Real Men Do The Dishes!
Don't settle for calling it 'nagging.' Use those requests to take new ground in your relationship.
In relationships, I often see women having the same conversation with their men, and hoping that this will finally be the time that they get what they want…or that their men are finally aggravated enough to change.
This may be based on some idealistic expectations of how a romantic relationship "should" look. As a man, consider opportunities to be curious. What does your partner actually want? Is there a need that’s going unmet?
As an example, I typically let the dishes pile up and then do them when I have to eat with my hands. My partner and I for years have had the conversation about how she likes the dishes put away immediately and we would analyze "why" I don’t do them, or she would resign to doing them herself since it doesn’t seem to bother me.
After years of this, what made the difference was a conversation we had that wasn’t based in the past. I asked her what makes her happy about me doing the dishes each night and she told me that she feels really cared for. So, now I was entrusted in showing my love through doing the dishes — there was a new relationship I had now with doing the dishes.

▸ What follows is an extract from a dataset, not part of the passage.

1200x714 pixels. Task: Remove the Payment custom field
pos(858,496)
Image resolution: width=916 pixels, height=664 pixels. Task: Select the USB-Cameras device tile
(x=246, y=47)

It was actually giving me the power I needed in my life by fulfilling this promise each night. 7 Tips for Keeping Romance Alive
But that wasn’t enough — I actually had to look to the future to see what kind of structures I needed to actually keep this habit in place. So I was honest about needing to be reminded each evening and not being allowed to go to bed without the sink being empty for 30 days. I gave my girlfriend permission to hold me accountable and told her that some nights I would complain and want to sleep, but that she could still remind me of my commitment and I wouldn’t hold any of it on her.
As small as doing the dishes may seem, the experience created an opening for my partner and I to communicate in a more effective way. It allowed me to change in a way that was a win for me instead of having it be another thing I wasn’t doing or something I was wrong about.
The lesson:
- Trying to be kinder is not likely to create motivation for change — have the real value of your new actions be present consistently
- Create structures sufficient to your resistance — don’t expect your habits to change with insufficient support to make that happen or you will create a history of how you can’t change.